Cuando el estadounidense, de Nebraska, llega en 1941 tenía 27 años. Ya se había formado en las escuelas de artes de su país y trabajaba en un museo en San Francisco (EE.UU.) donde gana un premio y consigue una beca para pasar un año aquí. Finalmente se queda como 20, hasta que decide volver a Estados Unidos con su esposa, Helen, una funcionaria de la Embajada estadounidense. Después de pasar unos años en EE.UU. con su familia, muere solo en 1963 en Cuernavaca (México).

Oswaldo Viteri, su gran discípulo y amigo, lo recuerda como un hombre “fundamental” en su manera de entender el arte y de entender la vida. Su casa-taller estaba ubicada en el centro de Quito, cerca a La Alameda. Fueron alumnos suyos Oswaldo Viteri, Adela Egas y Cristina de Willis. “Recuerdo que una vez estábamos en su clase y yo estaba dibujando a la modelo –su nombre era Lolita y era la misma que trabajaba en el taller de Schreuder. Cada que pasaba a mi lado Lloyd me desaprobaba con la cabeza lo cual me tenía un poco contrariado porque sentía que lo estaba haciendo bien y de pronto, me dice, ‘Llévale a Lolita al baño y dile que se duche.
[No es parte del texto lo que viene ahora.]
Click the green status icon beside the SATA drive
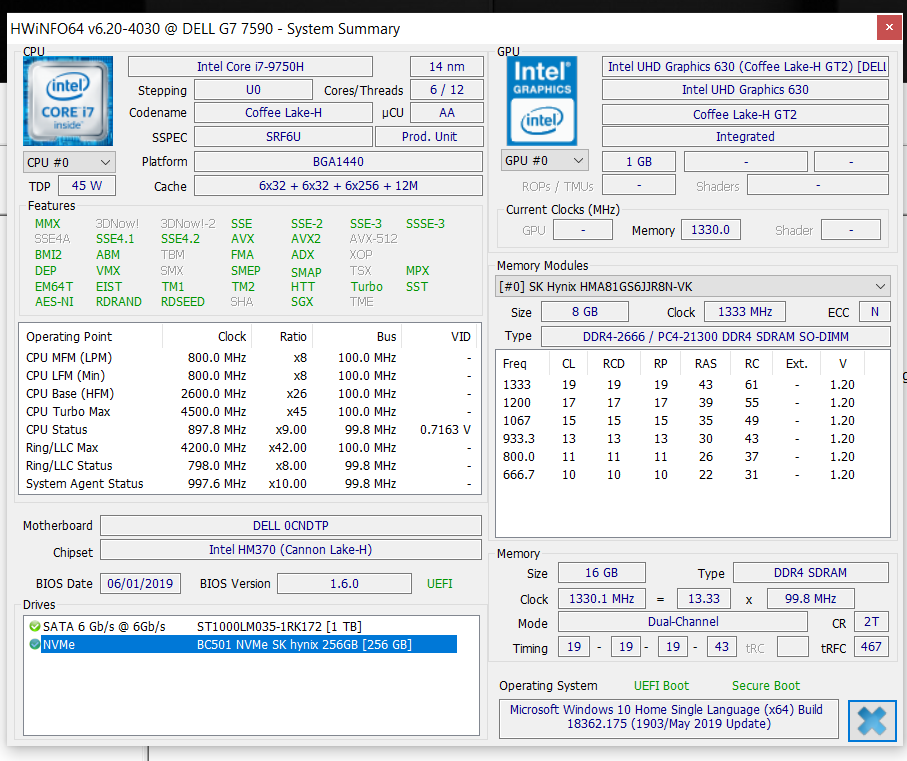The image size is (907, 761). [x=35, y=626]
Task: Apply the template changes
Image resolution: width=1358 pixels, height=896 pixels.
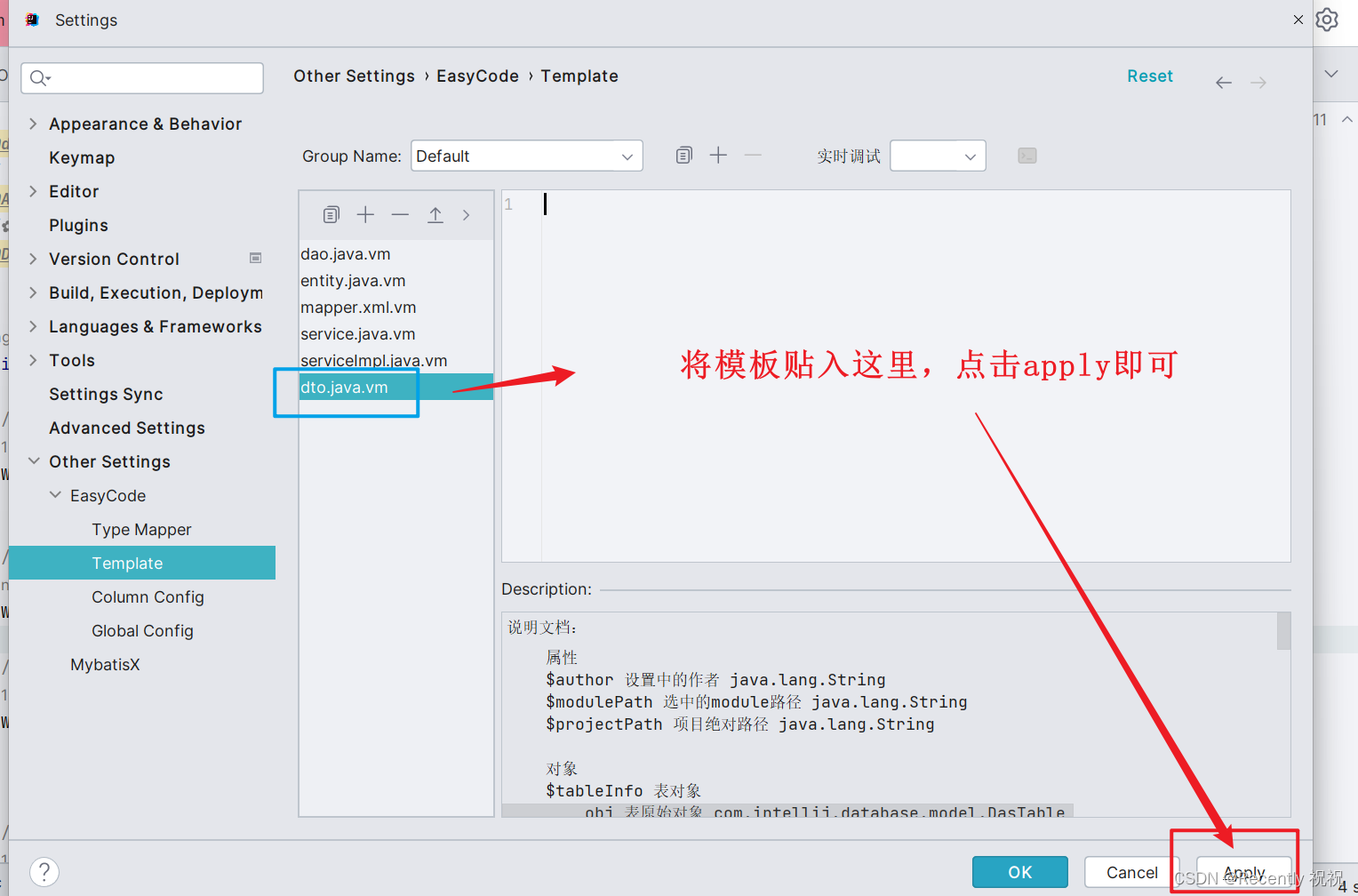Action: tap(1244, 872)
Cuando se esté duchando la dibujas’, esto le dio a mi trabajo una línea cargada de vida”, cuenta Viteri que pasó muchas horas en su casa ya fuera iniciándose en el budismo Zen, bebiendo pisco, o escuchando la poesía de Lloyd o todo a la vez. “Decía que solo se le quitaban los dolores que sentía en los brazos escribiendo poesía, entonces íbamos en las noches a su taller: Jaime Andrade, Jorge Enrique Adoum y yo a escuchar su poesía”.

Publicidad

Dos temas obsesionaban a este hombre de andar ensimismado y mirada penetrante: la majestuosidad de los danzantes de Cotopaxi y el bosque que para él tenía un sentido mágico. En 1951, Wulf expone en el Museo de Arte Moderno de Quito un conjunto de cuadros que causaron sensación. Y en 1956 gana el primer premio del salón Mariano Aguilera.

El caso de Jan Schreuder es muy distinto. Holandés de origen (1904), estudió en la Escuela de Bellas Artes de La Haya, pero luego durante muchos años trabajó como dibujante técnico para la Shell, primero en Venezuela, después en Trinidad y en Guatemala, donde cogió un gran aprecio por lo indígena.
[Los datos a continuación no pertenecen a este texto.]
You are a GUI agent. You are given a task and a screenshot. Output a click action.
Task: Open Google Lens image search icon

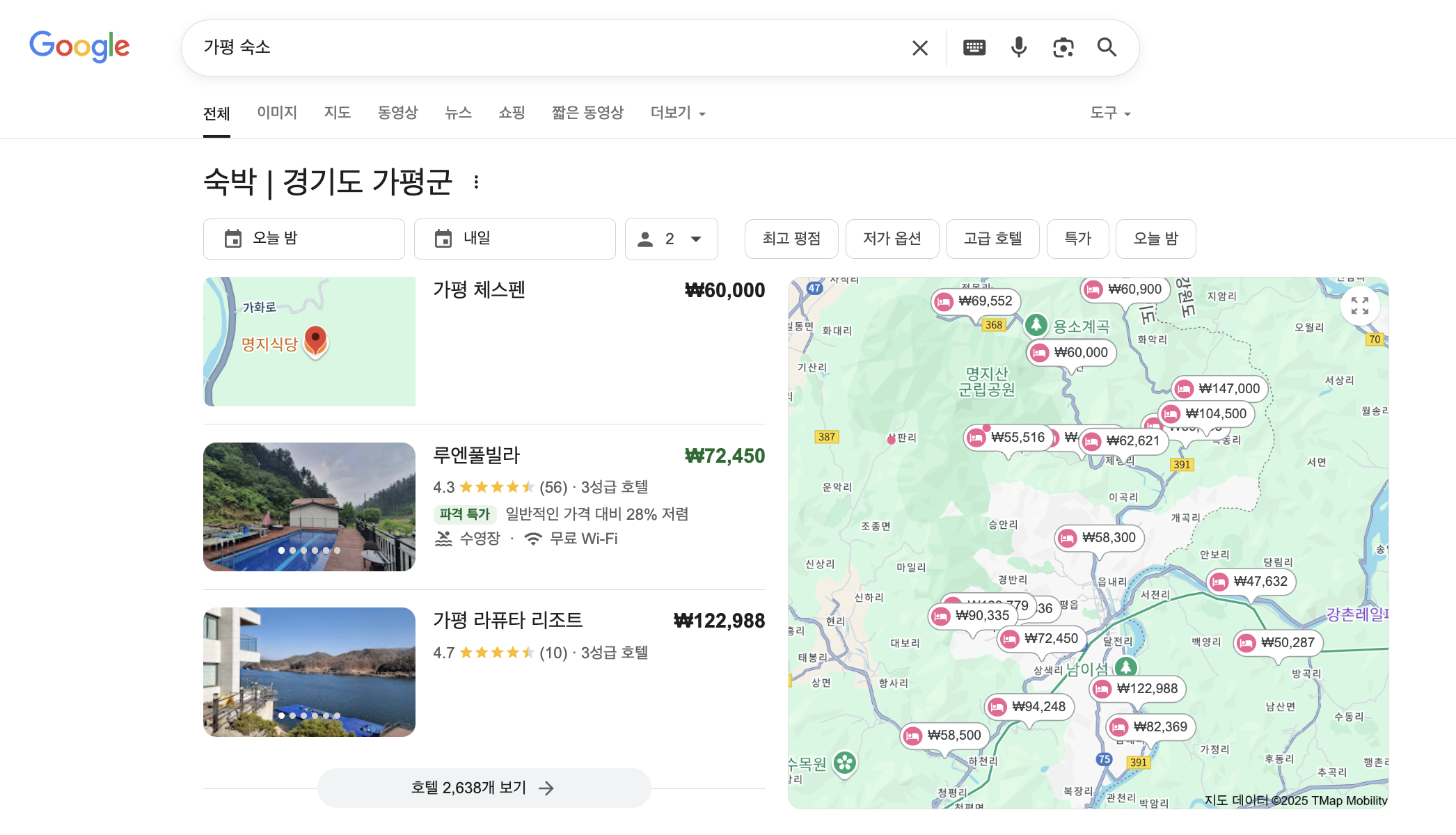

Cuando llega al Ecuador, a comienzos de la década de 1940, se hace construir por el arquitecto Otto Glass un inmenso taller y mansión cerca a la Plaza Artigas de Quito, que se convierte en una especie de casa de las artes, donde de día funciona un taller al que asisten algunas señoras adineradas y en las noches una especie de Open House permanente a los que van diplomáticos, artistas, intelectuales y poetas de la época. Entre sus alumnos figuran Irene Cárdenas, Adela Eastman, Lourdes Álvarez, María Zaldumbide de Denis, Cristina de Willis, Rubén del Hierro, Javier Quevedo y Viteri, quien más tarde se integra al taller de Wulf.
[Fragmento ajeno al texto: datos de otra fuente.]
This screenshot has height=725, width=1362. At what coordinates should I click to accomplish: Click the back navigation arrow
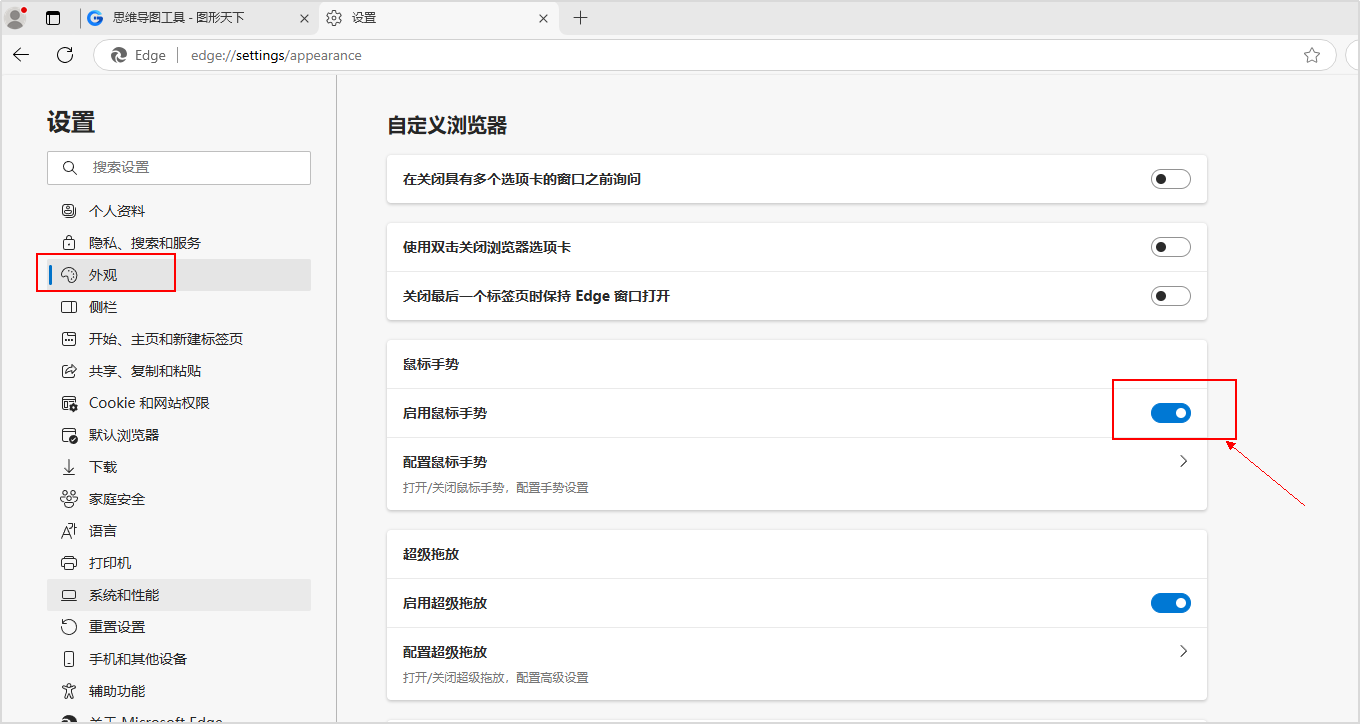21,55
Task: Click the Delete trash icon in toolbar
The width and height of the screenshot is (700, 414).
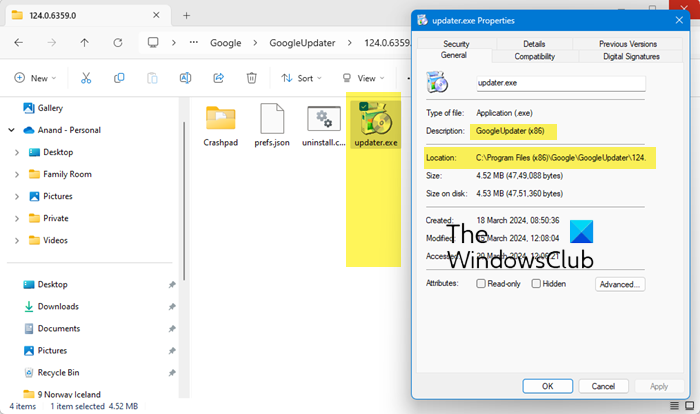Action: pos(252,78)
Luego, con patrocinio internacional, crea un taller de textiles en la Casa de la Cultura Ecuatoriana para rescatar los diseños del arte precolombino. Para ello contrata a indios salasacas y otavaleños. El resultado fue una muestra en Nueva York y Ginebra.

Publicidad

El aporte de Schreuder, como relata Viteri, fue un gran aprecio por todo lo ecuatoriano, que sin duda aportó un amor propio que han rescatado los pintores más que ningún otro gremio en el país. Además, Schreuder como los demás pintores extranjeros que llegaron al país en el siglo pasado, empujó un paso adelante al arte ecuatoriano con su inclinación por el geometrismo, el informalismo y luego el abstraccionismo.